Once every line holding "Politique" in the listing below has been found, give their number and nothing more.

> SOURCE MATERIAL:

____________

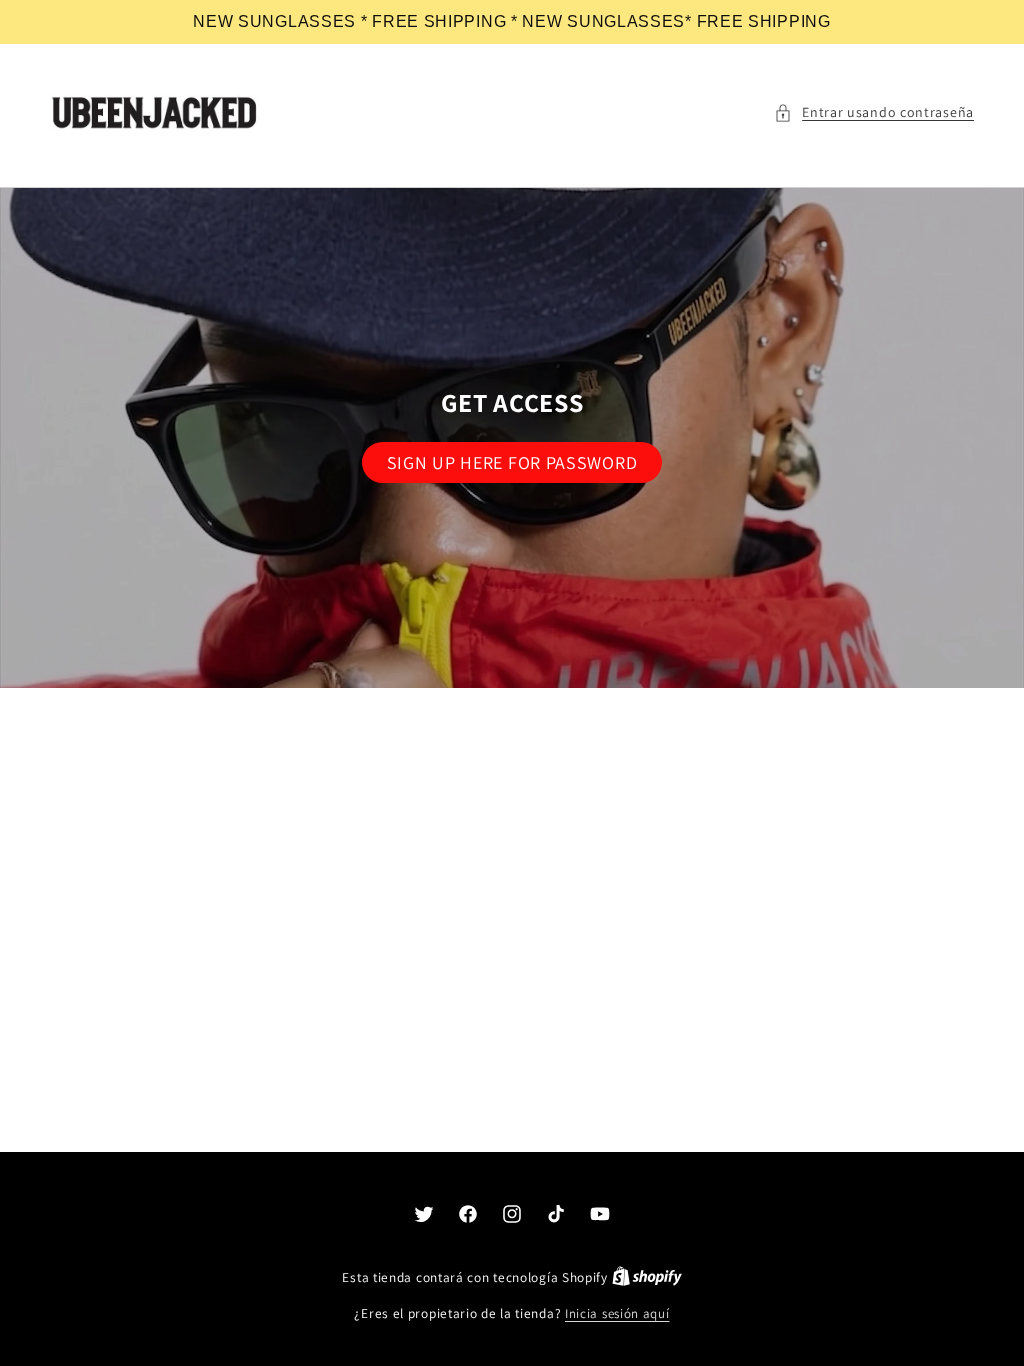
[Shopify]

____________

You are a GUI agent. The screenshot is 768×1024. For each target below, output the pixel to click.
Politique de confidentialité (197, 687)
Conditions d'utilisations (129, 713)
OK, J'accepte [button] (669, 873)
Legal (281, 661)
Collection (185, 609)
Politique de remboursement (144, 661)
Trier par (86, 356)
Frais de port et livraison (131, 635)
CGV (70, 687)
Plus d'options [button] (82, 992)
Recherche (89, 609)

____________

> RESPONSE TO THE EXERCISE: 2